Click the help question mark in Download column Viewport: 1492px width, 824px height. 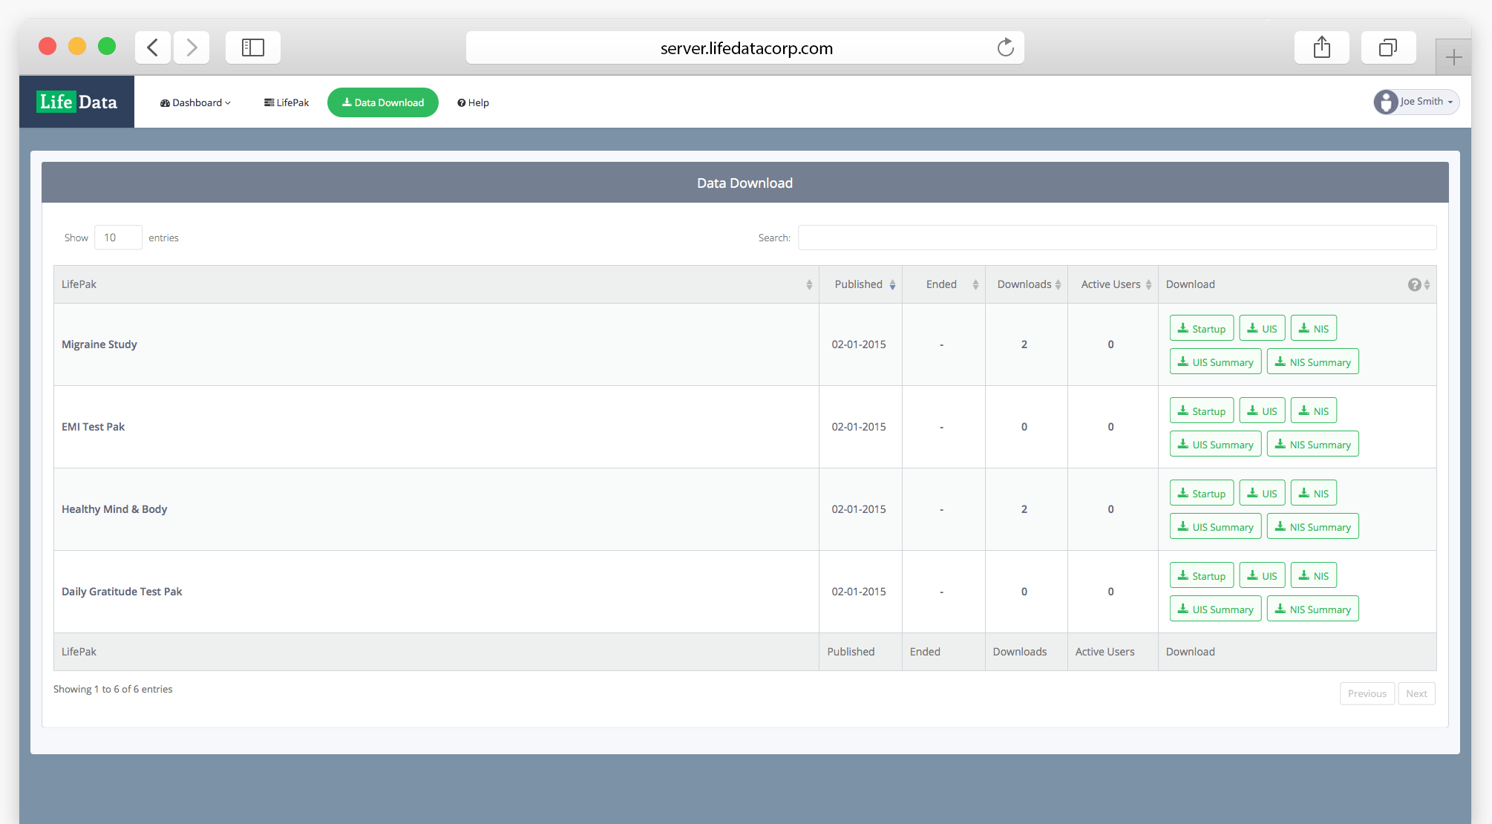click(x=1414, y=285)
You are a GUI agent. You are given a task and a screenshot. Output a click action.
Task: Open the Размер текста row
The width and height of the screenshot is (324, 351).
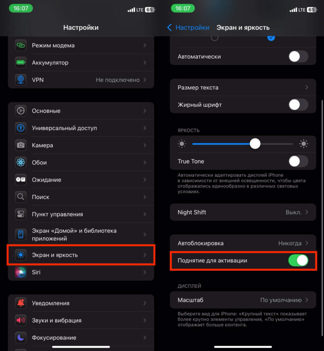click(x=243, y=88)
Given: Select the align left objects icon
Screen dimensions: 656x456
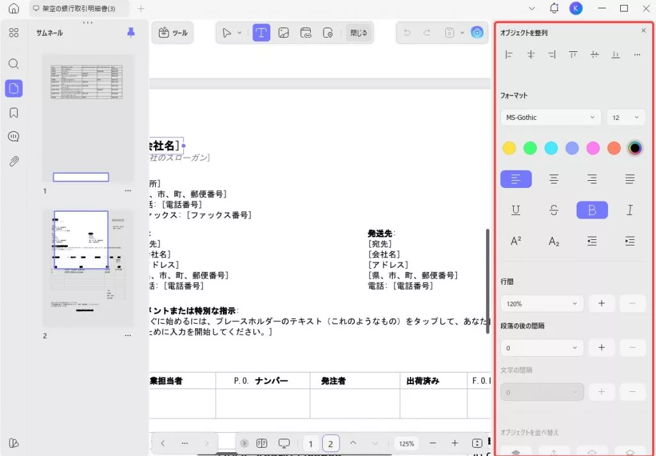Looking at the screenshot, I should point(508,55).
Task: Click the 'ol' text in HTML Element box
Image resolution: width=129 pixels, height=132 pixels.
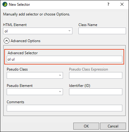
_ _ _ _ _
**WHAT TO PRODUCE**
Can you format the part of the material that opens with the line containing "Task: Click the 'ol' text in HTML Element box" and closes at the end of the material as a JSON list of strings, one string per line? Leave out blank lines and pictures.

**THE RESPONSE**
[
  "Task: Click the 'ol' text in HTML Element box",
  "Image resolution: width=129 pixels, height=132 pixels."
]